I also don't believe that at the end of the day, the truly redeemed Saints of God in any era believe that they assisted Christ, ultimately, in their Salvation. In fact the early Church dealt with Pelagianism soundly...yet I would contend that the Church was out of balance, speaking and sounding like Pelagius himself at times, up through the Reformation (and still to this day in all three branches, sadly enough!)

But to be clear…my intent is to simply highlight times, in snap shots of course, when the ancient Church Fathers did evidence the seeds of what came to fruition in the Reformation. The thought that our Fathers were Southern Baptists is laughable!

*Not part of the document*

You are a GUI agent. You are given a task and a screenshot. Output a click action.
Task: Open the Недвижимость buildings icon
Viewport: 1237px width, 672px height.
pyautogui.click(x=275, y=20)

Again…I believe that theology has evolved very gradually…the center of the most heat and sparks centered about the nature of God/Christ for the first 1,000 years…in fact…the articulation the Holy Trinity was so divisive within the Church that it (along with other less sanctified reasons) led to the Great Schisms of 1054. I contend that the issues involved with both Sola Fida and Sola Scriptura were barely on the radar and it took 1,200-1,500 years for those issues to emerge and demand more precise examination and articulation. The reasons why it took “so long” are both theological, political and sociological.

The only “thing” more ancient than the Church which still thrives today are the Hebrew people. The Church is ANCIENT and there has been Ocean upon Ocean to flow under the bridge…it’s a vast well spring…which makes “debating” the issues of the historical development and articulation of theology a monstrous task.

And finally...all of that is why I provide no commentary at all after the qoute. It is what it is...anyone interested in learning more about that Saint has a world wide web from which to pull more information.

Isaac said...

I think I understand your beliefs about the ancient Church fathers (and of course we disagree, but that's another pot of beans). I am still sort of puzzled about how you harmonize your evolutionary view of theology with the "once and for all delivered [lit., 'traditioned']" faith.

I think I held very similar views about the earlier Church not seriously dealing with soteriology, instead focusing on christology... until I began reading the Church fathers. They actually have a quite clear and concise teaching regarding all of this-- and I only bring it up because if we are really claiming to be "in their family" then we need to honestly confront what they really thought about all of these things.

To fail to do so might be disastrous, since if Protestantism is the Truth and the earlier Christians had rejected what would later be Protestantism's conclusions out of thoughtful deliberation rather than simply out of ignorance or negligence, then Protestants should certainly not wish them to be counted as "in the family" or "regenerate" at all.

It is my contention that any focused, substantial reading of the writings and lives of the earliest fathers (including all the ones from which you have gleaned quotations) will reveal that they were decidedly and deliberately (and not ignorantly or negligently) against tenets like the Reformation "solas". I don't know how to prove that to you, though, without simply recommending to you some of their works in their entirety, or maybe secondary theological works that synthesized this ancient Christian thought.

irreverend fox said...

hey zac,

I shouldn't be responding right now, lol...but that is way I am. So don't mistake my briefness with shortness...I need to get to the church to set up!

1. the "once for all faith..." I believe is the Scriptures themselves.

2. again...I believe the redeemed in every age is a very small group...Protestant or not...Protestant religion will assist a should in splitting hell wide open as any other religion I would suppose...if one is trusting in the Protestant/Reformed/Evangelical/Baptist tradition to save them then they are not elect, obviously.

3. Misunderstanding is not the same as rejecting. I don't believe the redeemed in any era flagrantly REJECTED Sola Fida...although they did not articulate it or understand it. it's after the glorious light of the Reformation exploded that I believe the more ancient outward streams fell away.

Sorry to be brief...please don't mistake it for being short...see you guys tonight!